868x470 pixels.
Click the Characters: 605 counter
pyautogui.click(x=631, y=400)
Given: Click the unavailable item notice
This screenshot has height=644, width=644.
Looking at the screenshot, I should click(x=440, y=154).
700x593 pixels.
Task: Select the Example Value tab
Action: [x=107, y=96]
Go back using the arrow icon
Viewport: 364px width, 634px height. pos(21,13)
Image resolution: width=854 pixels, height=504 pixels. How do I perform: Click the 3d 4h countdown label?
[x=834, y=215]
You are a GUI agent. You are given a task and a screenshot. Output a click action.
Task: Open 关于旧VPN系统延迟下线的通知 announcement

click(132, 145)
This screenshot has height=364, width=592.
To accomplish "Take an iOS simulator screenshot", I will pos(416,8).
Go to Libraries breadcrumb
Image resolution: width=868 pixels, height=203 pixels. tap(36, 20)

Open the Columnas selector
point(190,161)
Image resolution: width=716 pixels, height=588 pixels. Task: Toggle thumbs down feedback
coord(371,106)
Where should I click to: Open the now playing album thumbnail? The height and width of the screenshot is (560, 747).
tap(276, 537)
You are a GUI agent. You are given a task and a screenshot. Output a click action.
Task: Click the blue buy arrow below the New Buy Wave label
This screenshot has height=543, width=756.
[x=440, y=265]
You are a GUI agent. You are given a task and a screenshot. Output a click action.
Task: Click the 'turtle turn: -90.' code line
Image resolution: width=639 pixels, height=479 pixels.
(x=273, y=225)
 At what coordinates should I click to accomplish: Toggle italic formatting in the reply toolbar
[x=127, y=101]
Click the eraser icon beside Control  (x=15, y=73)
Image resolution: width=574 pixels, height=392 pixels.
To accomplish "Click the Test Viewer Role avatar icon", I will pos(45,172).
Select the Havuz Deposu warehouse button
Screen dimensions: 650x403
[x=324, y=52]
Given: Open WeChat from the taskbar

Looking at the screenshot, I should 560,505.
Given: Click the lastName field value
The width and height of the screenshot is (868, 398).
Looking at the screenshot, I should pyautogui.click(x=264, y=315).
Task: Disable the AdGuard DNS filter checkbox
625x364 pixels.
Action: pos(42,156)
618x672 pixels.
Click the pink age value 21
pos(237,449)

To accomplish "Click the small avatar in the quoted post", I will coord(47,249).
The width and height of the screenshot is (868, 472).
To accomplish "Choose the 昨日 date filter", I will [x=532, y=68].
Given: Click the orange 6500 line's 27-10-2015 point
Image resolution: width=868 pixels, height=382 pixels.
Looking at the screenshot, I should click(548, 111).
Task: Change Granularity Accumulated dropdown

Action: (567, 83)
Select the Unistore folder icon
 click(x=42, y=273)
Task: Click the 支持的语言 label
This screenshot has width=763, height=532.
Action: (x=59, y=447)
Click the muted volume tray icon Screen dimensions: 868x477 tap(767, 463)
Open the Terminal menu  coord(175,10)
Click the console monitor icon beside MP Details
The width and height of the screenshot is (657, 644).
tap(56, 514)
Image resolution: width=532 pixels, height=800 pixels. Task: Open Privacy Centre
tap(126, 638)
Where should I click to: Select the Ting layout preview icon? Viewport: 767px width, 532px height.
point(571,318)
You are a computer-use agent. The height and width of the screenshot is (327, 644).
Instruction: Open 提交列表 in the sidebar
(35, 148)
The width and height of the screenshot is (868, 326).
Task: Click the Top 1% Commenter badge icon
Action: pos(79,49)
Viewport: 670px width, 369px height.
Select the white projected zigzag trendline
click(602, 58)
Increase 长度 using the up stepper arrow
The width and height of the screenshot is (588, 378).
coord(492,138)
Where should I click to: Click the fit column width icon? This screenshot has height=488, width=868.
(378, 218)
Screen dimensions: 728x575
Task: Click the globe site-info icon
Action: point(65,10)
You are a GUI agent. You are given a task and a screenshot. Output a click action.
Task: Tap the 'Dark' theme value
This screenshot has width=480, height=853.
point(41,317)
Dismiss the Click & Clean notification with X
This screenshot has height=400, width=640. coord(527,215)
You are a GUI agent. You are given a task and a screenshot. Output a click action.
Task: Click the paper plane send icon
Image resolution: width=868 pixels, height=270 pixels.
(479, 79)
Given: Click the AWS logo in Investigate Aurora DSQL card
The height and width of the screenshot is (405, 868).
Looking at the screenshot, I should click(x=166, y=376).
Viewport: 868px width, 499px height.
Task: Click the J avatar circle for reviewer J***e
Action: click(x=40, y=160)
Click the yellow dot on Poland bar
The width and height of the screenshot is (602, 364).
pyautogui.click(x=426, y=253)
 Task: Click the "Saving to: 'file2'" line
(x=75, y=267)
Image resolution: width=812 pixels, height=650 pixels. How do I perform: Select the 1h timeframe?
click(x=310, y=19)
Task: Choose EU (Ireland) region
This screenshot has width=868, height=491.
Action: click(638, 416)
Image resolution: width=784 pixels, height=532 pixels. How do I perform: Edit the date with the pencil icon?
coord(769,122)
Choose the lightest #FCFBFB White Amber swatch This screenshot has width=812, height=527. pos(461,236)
———
*Description of the task*
When you respond, give the whole listing again exactly as written.

*Solution to the problem*
868x470 pixels.
Click the Characters: 605 counter
pyautogui.click(x=631, y=400)
Given: Click the unavailable item notice
This screenshot has height=644, width=644.
Looking at the screenshot, I should click(x=440, y=154).
700x593 pixels.
Task: Select the Example Value tab
Action: [x=107, y=96]
Go back using the arrow icon
Viewport: 364px width, 634px height. pos(21,13)
Image resolution: width=854 pixels, height=504 pixels. How do I perform: Click the 3d 4h countdown label?
[x=834, y=215]
You are a GUI agent. You are given a task and a screenshot. Output a click action.
Task: Open 关于旧VPN系统延迟下线的通知 announcement

click(132, 145)
This screenshot has height=364, width=592.
To accomplish "Take an iOS simulator screenshot", I will pos(416,8).
Go to Libraries breadcrumb
Image resolution: width=868 pixels, height=203 pixels. tap(36, 20)

Open the Columnas selector
point(190,161)
Image resolution: width=716 pixels, height=588 pixels. Task: Toggle thumbs down feedback
coord(371,106)
Where should I click to: Open the now playing album thumbnail? The height and width of the screenshot is (560, 747).
tap(276, 537)
You are a GUI agent. You are given a task and a screenshot. Output a click action.
Task: Click the blue buy arrow below the New Buy Wave label
This screenshot has height=543, width=756.
[x=440, y=265]
You are a GUI agent. You are given a task and a screenshot. Output a click action.
Task: Click the 'turtle turn: -90.' code line
Image resolution: width=639 pixels, height=479 pixels.
(x=273, y=225)
 At what coordinates should I click to accomplish: Toggle italic formatting in the reply toolbar
[x=127, y=101]
Click the eraser icon beside Control  (x=15, y=73)
Image resolution: width=574 pixels, height=392 pixels.
To accomplish "Click the Test Viewer Role avatar icon", I will pos(45,172).
Select the Havuz Deposu warehouse button
Screen dimensions: 650x403
[x=324, y=52]
Given: Open WeChat from the taskbar

Looking at the screenshot, I should 560,505.
Given: Click the lastName field value
The width and height of the screenshot is (868, 398).
Looking at the screenshot, I should pyautogui.click(x=264, y=315).
Task: Disable the AdGuard DNS filter checkbox
625x364 pixels.
Action: pos(42,156)
618x672 pixels.
Click the pink age value 21
pos(237,449)

To accomplish "Click the small avatar in the quoted post", I will coord(47,249).
The width and height of the screenshot is (868, 472).
To accomplish "Choose the 昨日 date filter", I will [x=532, y=68].
Given: Click the orange 6500 line's 27-10-2015 point
Image resolution: width=868 pixels, height=382 pixels.
Looking at the screenshot, I should click(548, 111).
Task: Change Granularity Accumulated dropdown

Action: (567, 83)
Select the Unistore folder icon
 click(x=42, y=273)
Task: Click the 支持的语言 label
This screenshot has width=763, height=532.
Action: (x=59, y=447)
Click the muted volume tray icon Screen dimensions: 868x477 tap(767, 463)
Open the Terminal menu  coord(175,10)
Click the console monitor icon beside MP Details
The width and height of the screenshot is (657, 644).
tap(56, 514)
Image resolution: width=532 pixels, height=800 pixels. Task: Open Privacy Centre
tap(126, 638)
Where should I click to: Select the Ting layout preview icon? Viewport: 767px width, 532px height.
point(571,318)
You are a computer-use agent. The height and width of the screenshot is (327, 644).
Instruction: Open 提交列表 in the sidebar
(35, 148)
The width and height of the screenshot is (868, 326).
Task: Click the Top 1% Commenter badge icon
Action: pos(79,49)
Viewport: 670px width, 369px height.
Select the white projected zigzag trendline
click(602, 58)
Increase 长度 using the up stepper arrow
The width and height of the screenshot is (588, 378).
coord(492,138)
Where should I click to: Click the fit column width icon? This screenshot has height=488, width=868.
(378, 218)
Screen dimensions: 728x575
Task: Click the globe site-info icon
Action: point(65,10)
You are a GUI agent. You are given a task and a screenshot. Output a click action.
Task: Tap the 'Dark' theme value
This screenshot has width=480, height=853.
point(41,317)
Dismiss the Click & Clean notification with X
This screenshot has height=400, width=640. coord(527,215)
You are a GUI agent. You are given a task and a screenshot. Output a click action.
Task: Click the paper plane send icon
Image resolution: width=868 pixels, height=270 pixels.
(479, 79)
Given: Click the AWS logo in Investigate Aurora DSQL card
The height and width of the screenshot is (405, 868).
Looking at the screenshot, I should click(x=166, y=376).
Viewport: 868px width, 499px height.
Task: Click the J avatar circle for reviewer J***e
Action: click(x=40, y=160)
Click the yellow dot on Poland bar
The width and height of the screenshot is (602, 364).
pyautogui.click(x=426, y=253)
 Task: Click the "Saving to: 'file2'" line
(x=75, y=267)
Image resolution: width=812 pixels, height=650 pixels. How do I perform: Select the 1h timeframe?
click(x=310, y=19)
Task: Choose EU (Ireland) region
This screenshot has width=868, height=491.
Action: click(638, 416)
Image resolution: width=784 pixels, height=532 pixels. How do I perform: Edit the date with the pencil icon?
coord(769,122)
Choose the lightest #FCFBFB White Amber swatch This screenshot has width=812, height=527. pos(461,236)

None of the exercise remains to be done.